The BIO 2006 panel featured an Iowa farmer, Bill Horan, who contracts to grow various pharmcrops for both Meristem and Ventria. Horan's PowerPoint presentation showed the great lengths to which he goes to make sure that no pharmcrops escape his fields. For example, the Meristem lipase corn grew in a one acre plot surrounded by 100 foot swaths of fallow land in the middle of 440 acre soybean field.

Horan described the four layers of redundancy he uses to insure that no pharmagenes get out of his fields. First there is geographical separation from the nearest corn field. Second there is temporal separation: He planted the Meristem corn more than a month after neighboring farmers planted their corn. This means that the neighbors' corn will have completed pollen production and fertilization well before the Meristem corn begins to do so. Third, Meristem corn tassels (the male sex organs on corn) are sterile, so they don't produce pollen that could contaminate neighboring corn anyway. The Meristem corn is fertilized by normal commercial corn plants that are planted next to it. And fourth, even though the Meristem tassels are sterile, they are removed once the corn ears start to grow. The corn is harvested by equipment that is completely dedicated to it alone. When not in use, the equipment is locked away in a shed. The high price that Horan can charge for his pharmcrop more than justifies all the trouble and expense.

So far the total amount of land used to plant pharmcrops over the last ten years is 800 acres. One calculation assumed that 40 plant-made pharmaceuticals, worth $1 billion each, would require about 40,000 acres of land. The United States has 470 million acres of arable land. As one participant quipped, "It's not farming, it's gardening."

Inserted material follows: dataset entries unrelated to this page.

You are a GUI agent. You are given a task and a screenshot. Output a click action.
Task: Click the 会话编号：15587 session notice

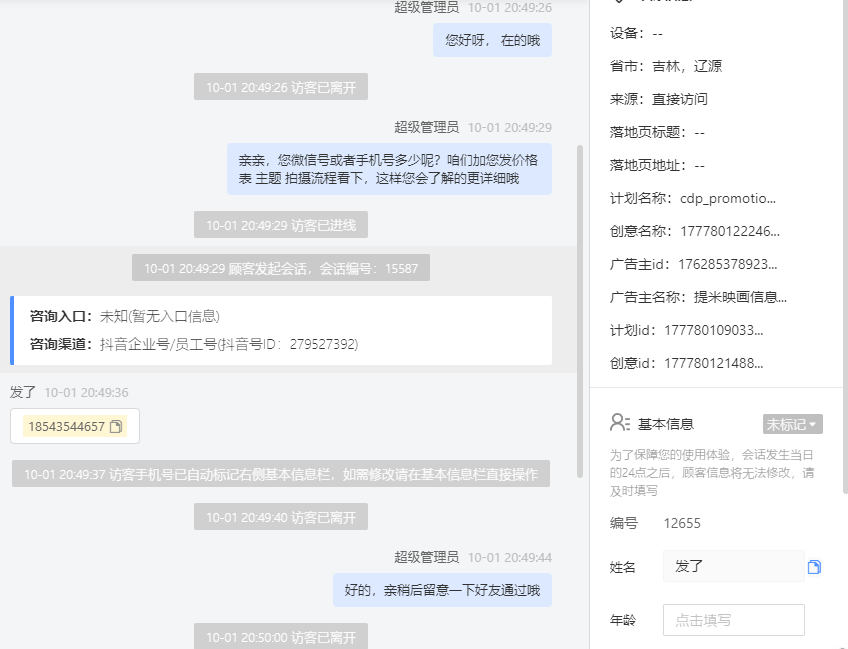[281, 268]
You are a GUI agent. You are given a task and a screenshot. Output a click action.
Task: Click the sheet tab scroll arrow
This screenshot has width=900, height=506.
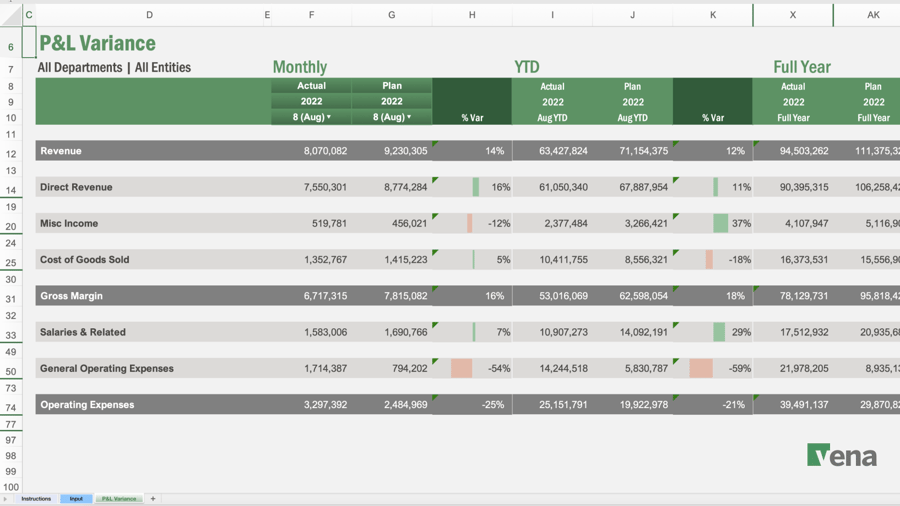(x=5, y=498)
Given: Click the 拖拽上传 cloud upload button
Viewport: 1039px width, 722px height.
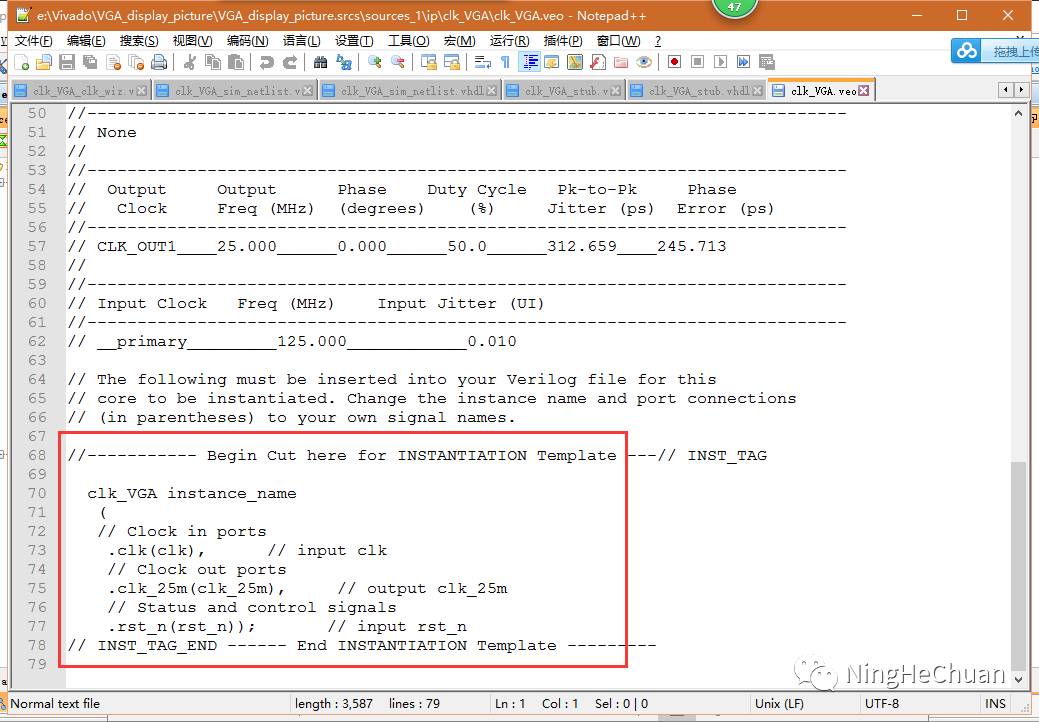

But do we have to use food and feed crops to produce cheap medicines? Horan insisted, "If you want to insert a gene for protein in a nonfood crop, that's a recipe for disaster. That's basically a weed and you don't know what genes it has, what it will crossbreed with, and so forth." The advantage to crop plants, said Horan, is that we know a great deal about corn. He pointed out that many crop plants simply cannot survive in the wild, and so they do not escape into the wild. "Give me a weed to grow and I can't guarantee anything," said Horan.

Yet there are ways to grow plant-made pharmaceuticals other than open fields. For example, the North Carolina biotech company Biolex Therapeutics uses the aquatic plant lemna, also known as duckweed, to manufacture human proteins like alpha interferon and human growth hormone. The Biolex lemna system is completely contained within plastic modules, and the plants reproduce clonally; that is, they don't flower and they don't pollinate, so they can't crossbreed with other plants. And no one eats duckweed. Finally, lemna plants double biomass in about 36 hours, which means that one can scale up to produce human proteins very quickly.

Plant-made pharmaceuticals by making medicines cheaper and faster could help solve all kinds of global health problems. However, if farmers and drug manufacturers want to continue to use food crops to produce medicines, there had better not be anymore cases like StarLink or Prodigene. If that happens, the public and food manufacturers will make sure that Congress and the regulators fallow their fields permanently.